Titlepage to Edward Brayley & John Britton's 'History of the Ancient Palace of Westminster' (1836).

Such cautionary tales regarding the potential frictions of interdisciplinary projects aside, the interest of antiquarians was redoubled after the fire of 1834.  John Britton (and Edward Brayley) produced their _History of the Ancient Palace of Westminster_ in 1836, publishing translations of many of the financial accounts in the process, and John Wykeham Archer produced a highly accomplished set of drawings now held within the British Museum depicting now lost sculptural fragments.  During the twentieth century, however, the chapel became the focus of another protracted battle between Johns.  Both John Harvey and John Maurice Hastings agreed that St Stephen’s was truly significant to the early development of the Perpendicular style, but disagreed over its position within that historical narrative.  Publication followed counter-publication, and what was at stake was the origins of what both considered to be the most canonical of English architectural styles, an argument which has set the tone for the majority of subsequent scholarship of the building.  
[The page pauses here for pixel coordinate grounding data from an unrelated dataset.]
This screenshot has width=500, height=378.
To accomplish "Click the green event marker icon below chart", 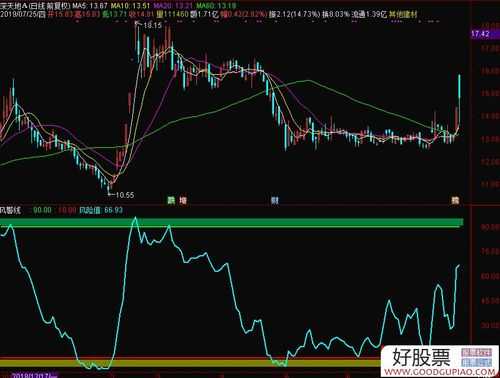I will tap(171, 200).
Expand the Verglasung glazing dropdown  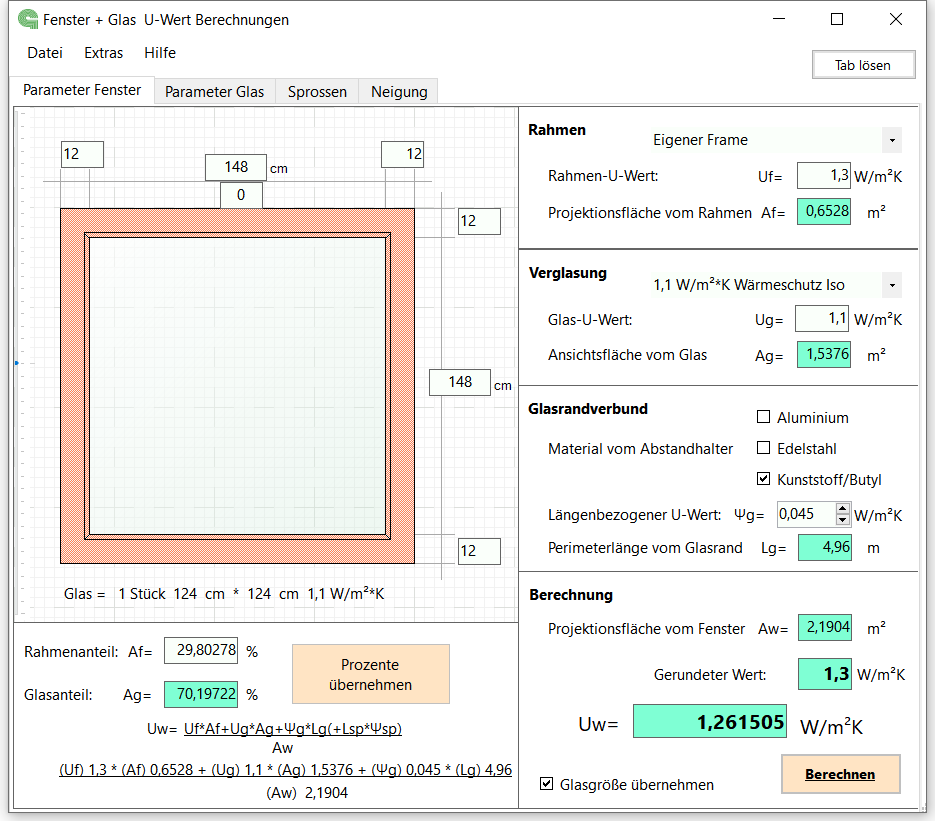click(891, 285)
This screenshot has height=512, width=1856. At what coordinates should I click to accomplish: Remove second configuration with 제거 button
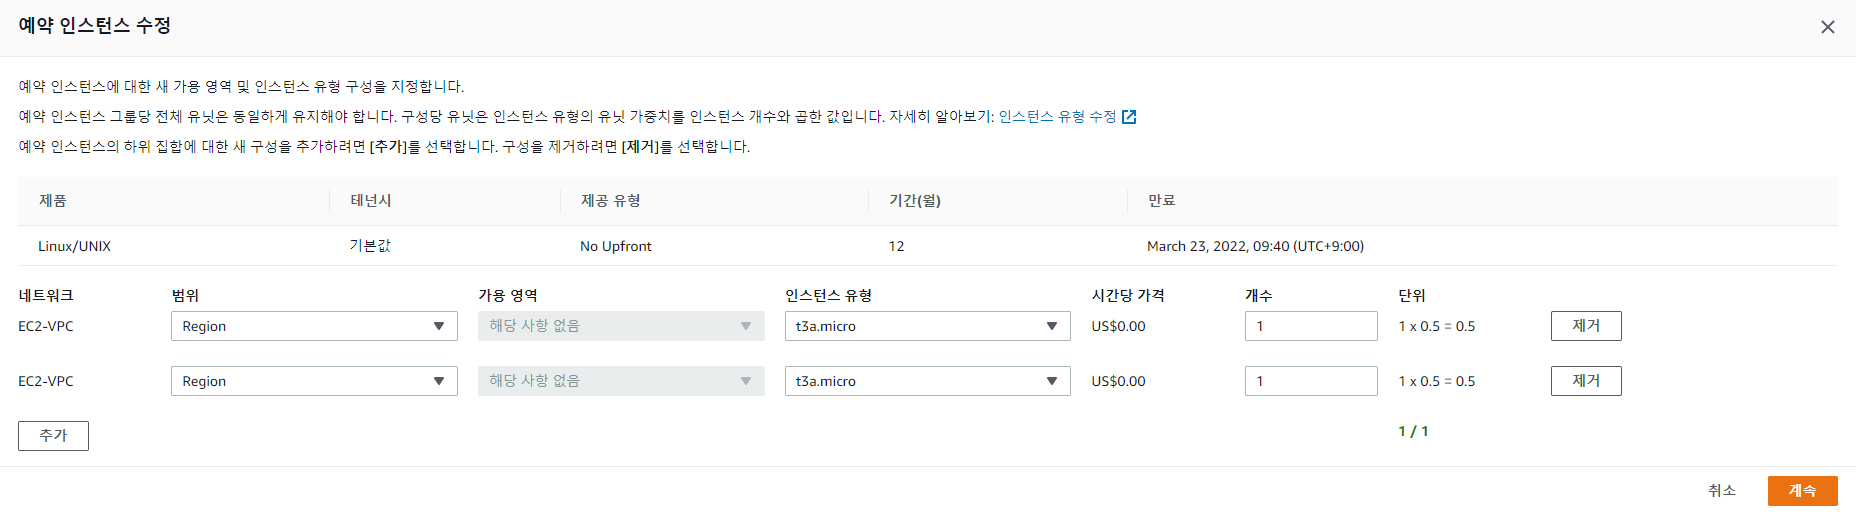click(1586, 381)
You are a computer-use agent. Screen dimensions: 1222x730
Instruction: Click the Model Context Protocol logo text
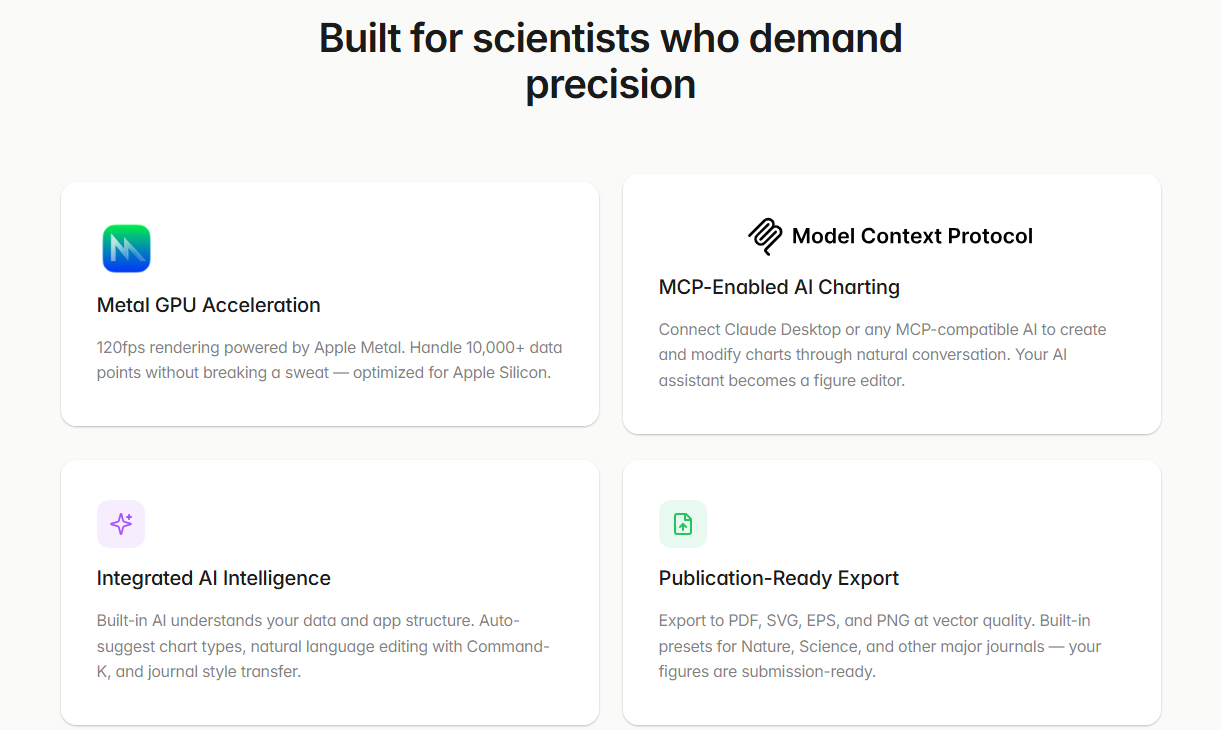[912, 237]
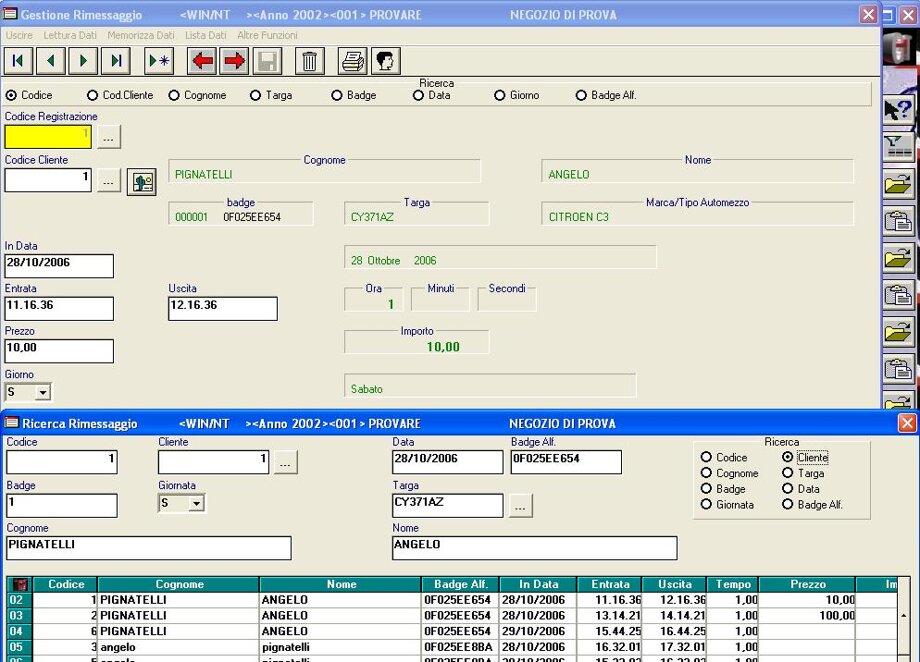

Finally, this charting of the affiliations of Stephen and John continues to the present day.  John Cooper, the St Stephen’s Project’s Principal Investigator, retains a fascination with John Chamber, also the physician to Henry VIII, which links Johns past and present.  The Project has also recently taken on Jonathan Hanley as an administrative assistant, who did sterling work organising the highly successful Project Colloquium at the end of June.  Recently, Elizabeth Biggs and myself have been in dialogue with John Harper at the School of Music in Bangor University, who has been interested in the liturgical functionality of the chapel, particularly in relation to the performance of the Lady Mass in royal circles.  A chain of coincidences? 
 

'Johannes Cognoscerus': Our Project's Principal Investigator John Cooper, the most recent in a long line of Johns.
'Johannes Cognoscerus': Our Project's Principal Investigator John Cooper, the most recent in a long line of Johns.

Perhaps, but from John the Evangelist to John the Investigator there still exists a long line of people connected by both a committed engagement with this fascinating and rewarding space and a simple accident of nomenclature.  Hopefully, this post has conveyed some inkling of both the great breadth of the chapel’s diverse history and its enduring association with a popular biblical name.